Exercise materials:

※

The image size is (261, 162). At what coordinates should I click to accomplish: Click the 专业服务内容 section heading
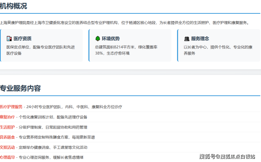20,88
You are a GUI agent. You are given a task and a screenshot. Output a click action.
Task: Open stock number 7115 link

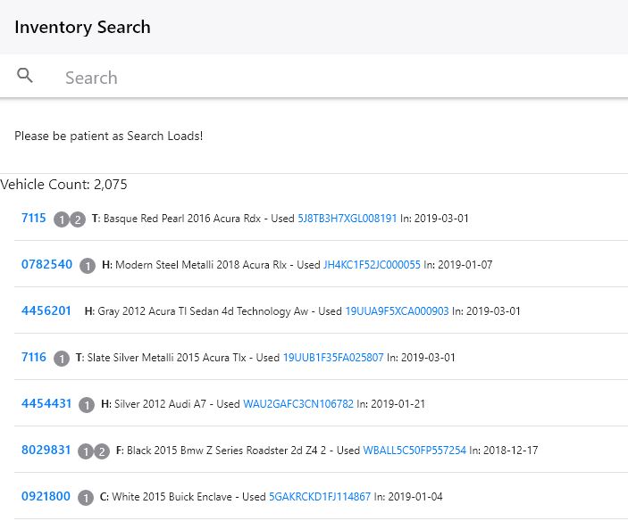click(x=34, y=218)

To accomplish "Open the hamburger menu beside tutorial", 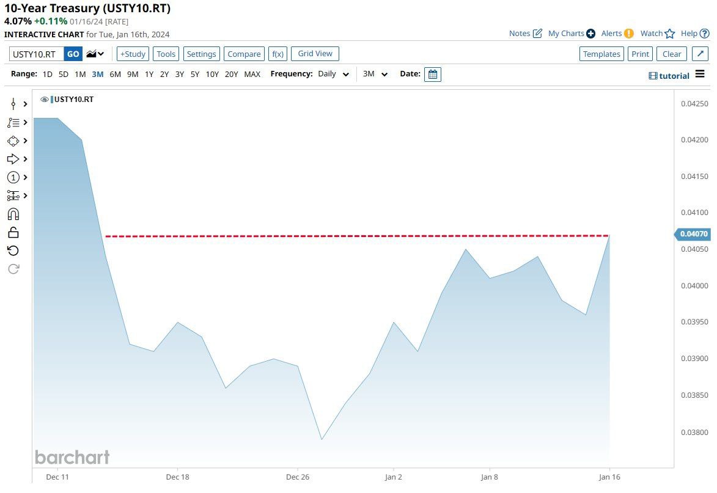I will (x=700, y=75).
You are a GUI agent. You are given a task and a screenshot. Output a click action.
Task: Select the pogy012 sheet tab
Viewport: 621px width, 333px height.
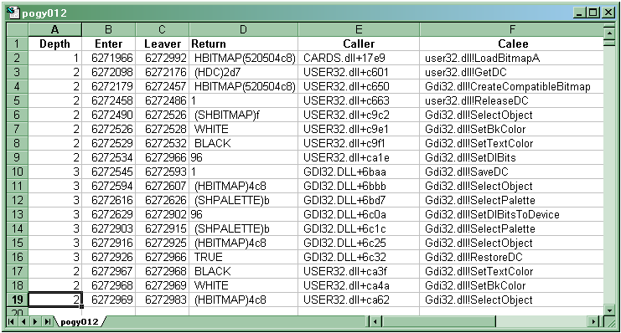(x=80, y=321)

※

Instructions for the task:
Write out the entries again, starting at the beginning of the entries and going on through the line that contains "click(x=34, y=218)", with the requests included and -51 added to every coordinate number in the answers. Leave the pictures out.

Solved problem:
The image size is (261, 162). At what coordinates should I click to accomplish: Click the 专业服务内容 section heading
-31,37
You are a GUI agent. You are given a task and a screenshot. Output a click action.
Task: Open stock number 7115 link

click(x=-17, y=167)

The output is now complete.